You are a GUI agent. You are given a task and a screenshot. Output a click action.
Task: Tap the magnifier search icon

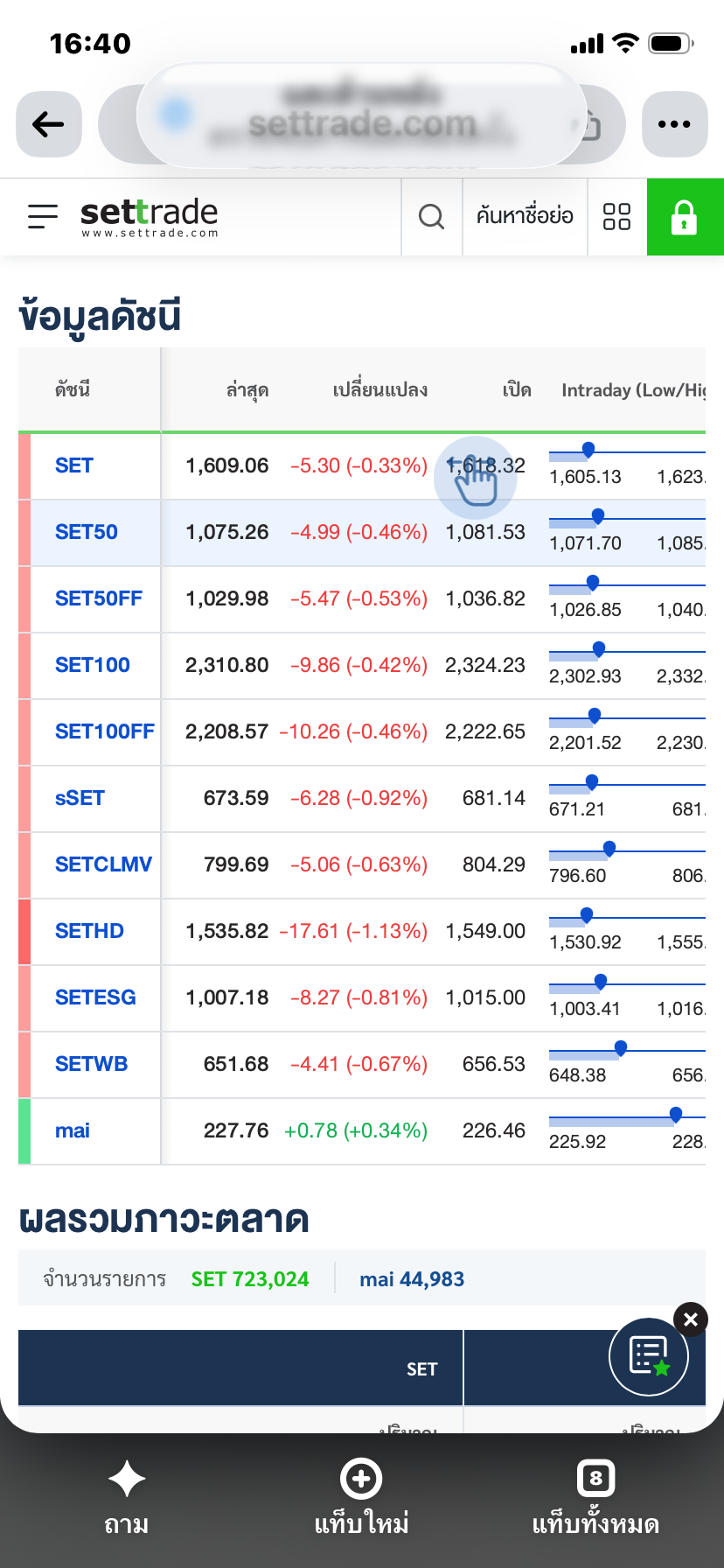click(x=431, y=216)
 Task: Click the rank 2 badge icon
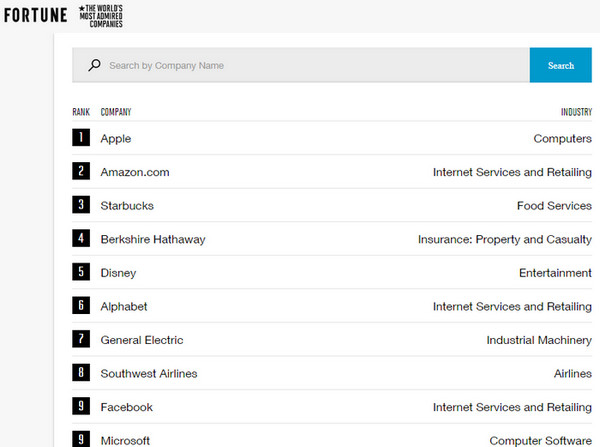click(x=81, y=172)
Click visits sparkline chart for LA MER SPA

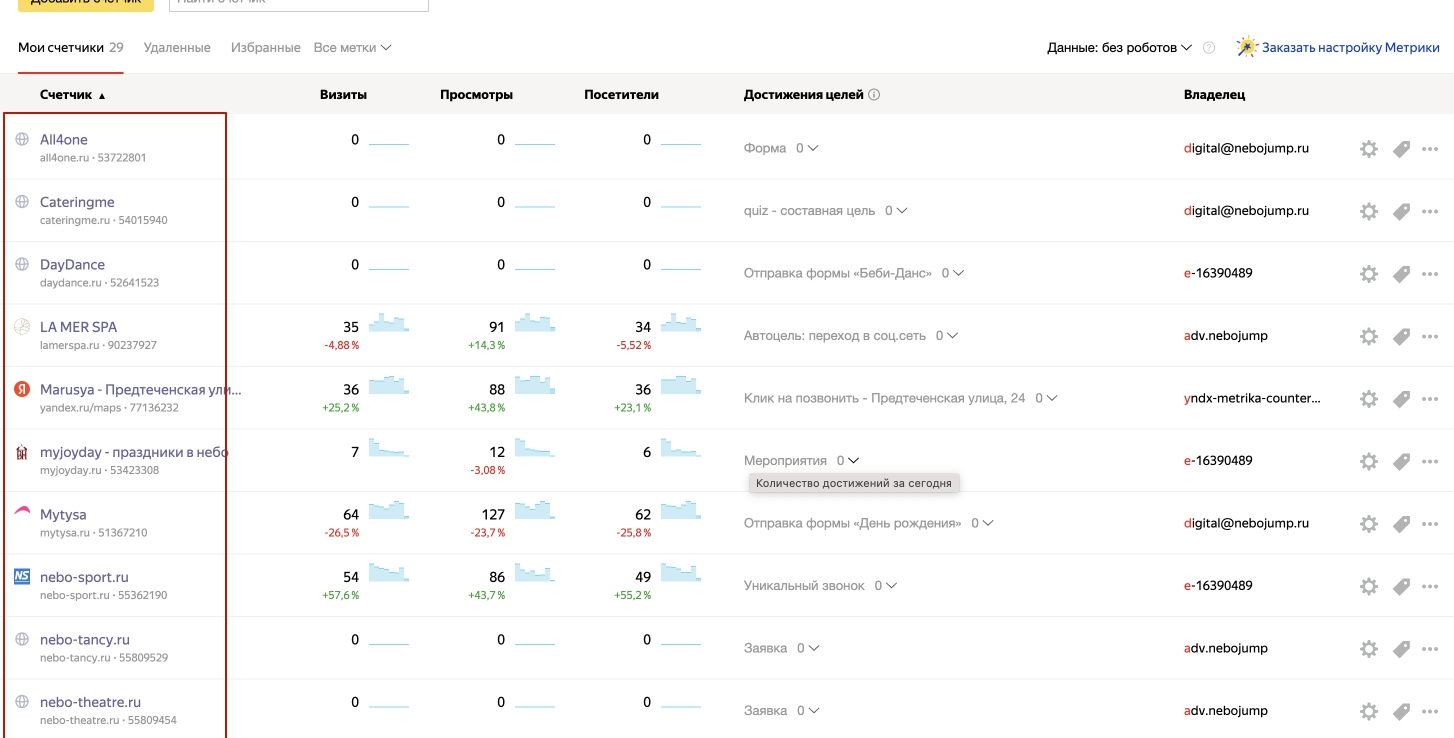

> _EXERCISE_:
All entries above must be duplicated exactly; please omit any picture they hold.

> _RESPONSE_:
You are a GUI agent. You are given a task and a screenshot. Output a click action.
Task: Tap the magnifier search icon

click(x=431, y=216)
 Task: Click the rank 2 badge icon
click(x=81, y=172)
Click visits sparkline chart for LA MER SPA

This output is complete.